Bij welke uitgeverij bracht Cornelis van Schaick volgens de getoonde tekst zijn dichtbundeltje voor de Surinaamse jeugd uit?

• [GETOONDE TEKST]
------------------------------

In 1832 verscheen er een leerboek met de titel ‘A.B.C. boekoe, vo da skolo vo da NINGRE-GEMEENTE na Paramaribo’ en in 1838 zelfs een ‘Pikin A.B.C. Boekoe nanga Wan pikin leri Boekoe’, speciaal gericht op kinderen dus. Na de emancipatie bleef het onderwijs aan de kinderen van ex-slaven in handen van de broedergemeente en van de rooms-katholieke missie.

Na 1876 kon de leerplichtwet niet overal toegepast worden: door een onoverbrugbare taalbarrière of door de grote afstand naar de dichtstbijzijnde school bleven toch nog veel kinderen ongeletterd.

In 1853 gaf de in Suriname werkzame dominee Cornelis van Schaick bij uitgeverij Kruseman in Haarlem een ‘Dichtbundeltje voor de Surinaamsche jeugd’ uit. In het voorbericht daarvan schrijft hij: ‘... zoo groot de overvloed aan kinderboekjes, proza en poëzie in het Moederland is, zoo arm is Suriname in dat opzicht. Hoe uitnemend b.v. de kindergedichtjes van onzen eenigen Van Alphen zijn, zij zijn voor het meerderdeel hier minder gepast. Zeden, gebruiken, toestanden daarin behandeld zijn hier ten enenmale vreemd’.

------------------------------

• [AANGELEVERD MATERIAAL]
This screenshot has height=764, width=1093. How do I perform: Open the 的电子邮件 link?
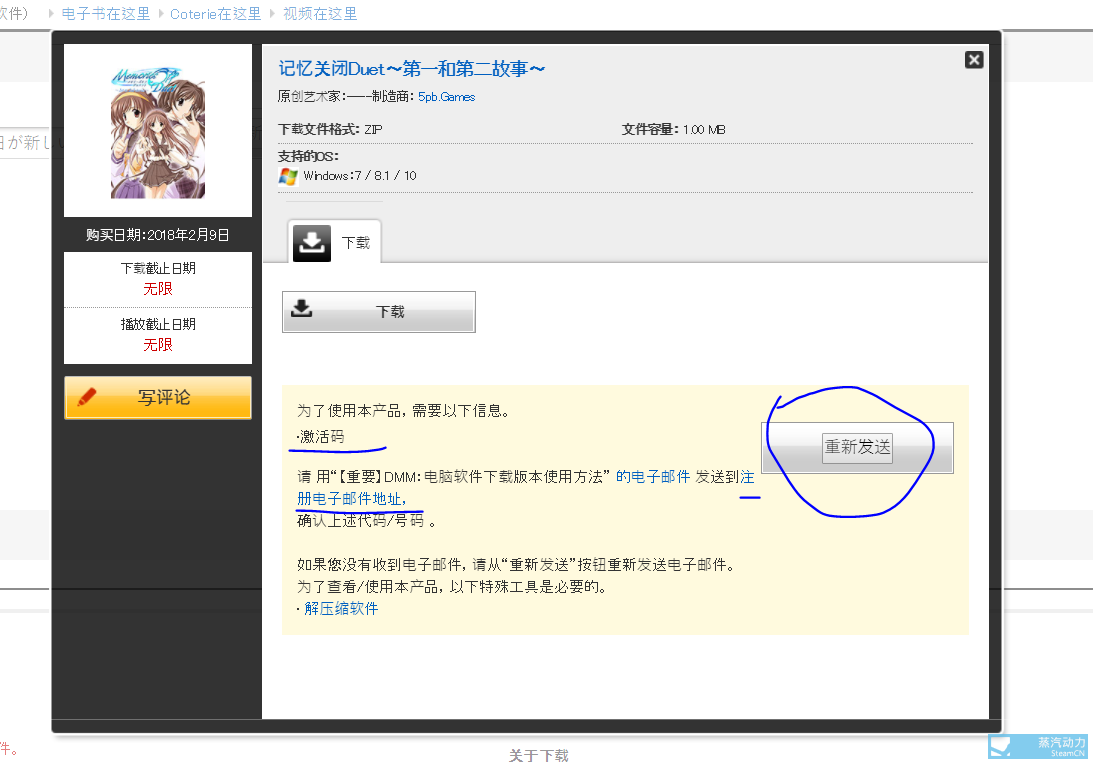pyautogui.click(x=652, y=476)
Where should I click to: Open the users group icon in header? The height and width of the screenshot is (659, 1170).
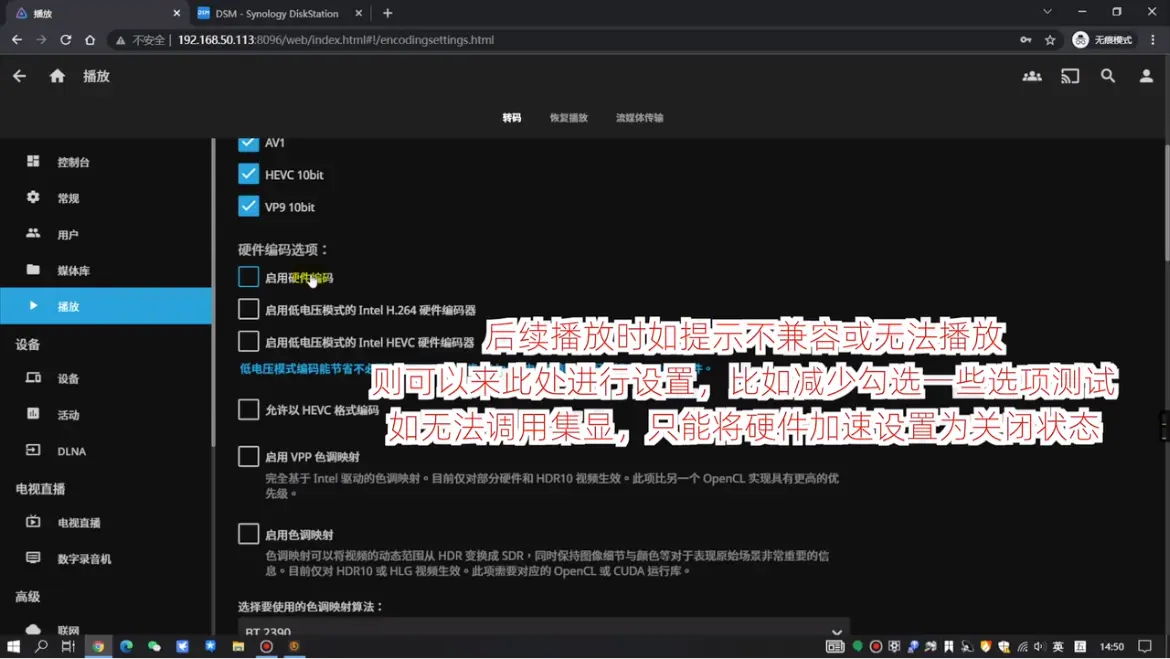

------------------------------

• [UITGEWERKT ANTWOORD] Bij uitgeverij Kruseman in Haarlem.